YOUR OBJECTIVE → Each line below is to be copied out exactly, and none may be omitted.

MATERIAL PROVIDED →
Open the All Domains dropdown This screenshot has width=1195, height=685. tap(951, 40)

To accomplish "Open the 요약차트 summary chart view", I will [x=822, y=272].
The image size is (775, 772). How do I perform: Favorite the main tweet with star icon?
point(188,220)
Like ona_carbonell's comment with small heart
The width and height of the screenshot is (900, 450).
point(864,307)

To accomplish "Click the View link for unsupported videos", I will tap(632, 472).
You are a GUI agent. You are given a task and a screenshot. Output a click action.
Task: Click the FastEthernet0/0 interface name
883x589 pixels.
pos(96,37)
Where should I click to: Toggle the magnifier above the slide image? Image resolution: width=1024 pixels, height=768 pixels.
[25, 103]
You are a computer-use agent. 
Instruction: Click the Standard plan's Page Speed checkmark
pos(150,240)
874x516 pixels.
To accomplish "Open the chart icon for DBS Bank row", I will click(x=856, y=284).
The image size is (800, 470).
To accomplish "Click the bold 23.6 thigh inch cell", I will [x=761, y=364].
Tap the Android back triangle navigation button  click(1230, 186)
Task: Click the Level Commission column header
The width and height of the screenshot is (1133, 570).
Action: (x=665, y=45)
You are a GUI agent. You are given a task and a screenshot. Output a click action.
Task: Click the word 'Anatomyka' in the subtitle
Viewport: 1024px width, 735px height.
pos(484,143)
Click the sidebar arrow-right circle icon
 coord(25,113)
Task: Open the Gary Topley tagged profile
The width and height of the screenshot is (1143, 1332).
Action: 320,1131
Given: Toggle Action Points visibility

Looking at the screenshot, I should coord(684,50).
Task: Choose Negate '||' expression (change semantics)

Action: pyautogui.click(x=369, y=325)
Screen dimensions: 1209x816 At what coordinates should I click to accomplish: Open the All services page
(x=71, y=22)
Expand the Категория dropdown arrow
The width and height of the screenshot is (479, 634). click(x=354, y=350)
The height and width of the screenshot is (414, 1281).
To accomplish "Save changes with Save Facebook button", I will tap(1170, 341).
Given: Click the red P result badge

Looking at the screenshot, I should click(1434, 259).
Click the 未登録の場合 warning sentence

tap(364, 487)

ANSWER FOR THE TASK →
Open the All Domains dropdown This screenshot has width=1195, height=685. tap(951, 40)

To accomplish "Open the 요약차트 summary chart view", I will [x=822, y=272].
The image size is (775, 772). How do I perform: Favorite the main tweet with star icon?
point(188,220)
Like ona_carbonell's comment with small heart
The width and height of the screenshot is (900, 450).
point(864,307)

To accomplish "Click the View link for unsupported videos", I will tap(632, 472).
You are a GUI agent. You are given a task and a screenshot. Output a click action.
Task: Click the FastEthernet0/0 interface name
883x589 pixels.
pos(96,37)
Where should I click to: Toggle the magnifier above the slide image? Image resolution: width=1024 pixels, height=768 pixels.
[25, 103]
You are a computer-use agent. 
Instruction: Click the Standard plan's Page Speed checkmark
pos(150,240)
874x516 pixels.
To accomplish "Open the chart icon for DBS Bank row", I will click(x=856, y=284).
The image size is (800, 470).
To accomplish "Click the bold 23.6 thigh inch cell", I will [x=761, y=364].
Tap the Android back triangle navigation button  click(1230, 186)
Task: Click the Level Commission column header
The width and height of the screenshot is (1133, 570).
Action: (x=665, y=45)
You are a GUI agent. You are given a task and a screenshot. Output a click action.
Task: Click the word 'Anatomyka' in the subtitle
Viewport: 1024px width, 735px height.
pos(484,143)
Click the sidebar arrow-right circle icon
 coord(25,113)
Task: Open the Gary Topley tagged profile
The width and height of the screenshot is (1143, 1332).
Action: 320,1131
Given: Toggle Action Points visibility

Looking at the screenshot, I should coord(684,50).
Task: Choose Negate '||' expression (change semantics)

Action: pyautogui.click(x=369, y=325)
Screen dimensions: 1209x816 At what coordinates should I click to accomplish: Open the All services page
(x=71, y=22)
Expand the Категория dropdown arrow
The width and height of the screenshot is (479, 634). click(x=354, y=350)
The height and width of the screenshot is (414, 1281).
To accomplish "Save changes with Save Facebook button", I will tap(1170, 341).
Given: Click the red P result badge

Looking at the screenshot, I should click(1434, 259).
Click the 未登録の場合 warning sentence

tap(364, 487)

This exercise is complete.